L’ottimismo dell’India
Un’enclave nell’India più povera

Un parco da business class per portare un altro paese sulla scena dell’automobilismo mondiale. L’India spende 400 milioni di dollari, per il layout Tilke chiede input a squadre e piloti che fanno modificare la prima versione del progetto. Nei limiti del possibile, ne viene fuori un tracciato decente. Che Hamilton addirittura mette sul piano di Spa.

5.125 km × 60 giri

La storia essenziale

2011. Senza pietà, Vettel battezza il Gran Premio d’India con il primo grand chelem di carriera. È travagliato l’ingresso del circo nel paese di Gandhi che produce a rilento i visti d’ingresso e tassa il materiale delle squadre. Ma la realtà più dura è quella della popolazione locale, il governo espropria le terre a contadini già poveri e le vende alla Formula 1, l’autodromo costringe le bambine di una scuola femminile a una deviazione di nove chilometri.
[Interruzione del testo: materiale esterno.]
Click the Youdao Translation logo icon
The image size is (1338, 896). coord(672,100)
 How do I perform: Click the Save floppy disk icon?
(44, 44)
2013. Vettel firma il quarto mondiale, gli basta il quinto posto e invece assesta un pugno con stile, per celebrare il trionfo non entra ai box dopo il giro d’onore, fa i tondi a ruote fumanti, abbandona la Red Bull sul rettilineo e le tributa un inchino di adorazione.

2014. A tre anni dalla prima edizione, l’India già esce dal calendario. Deve essere un anno di pausa per sistemare le questioni burocratiche, invece del ritorno non si parla più, malgrado il governo nel 2015 apra uno spiraglio per la riduzione delle tassazioni alle squadre.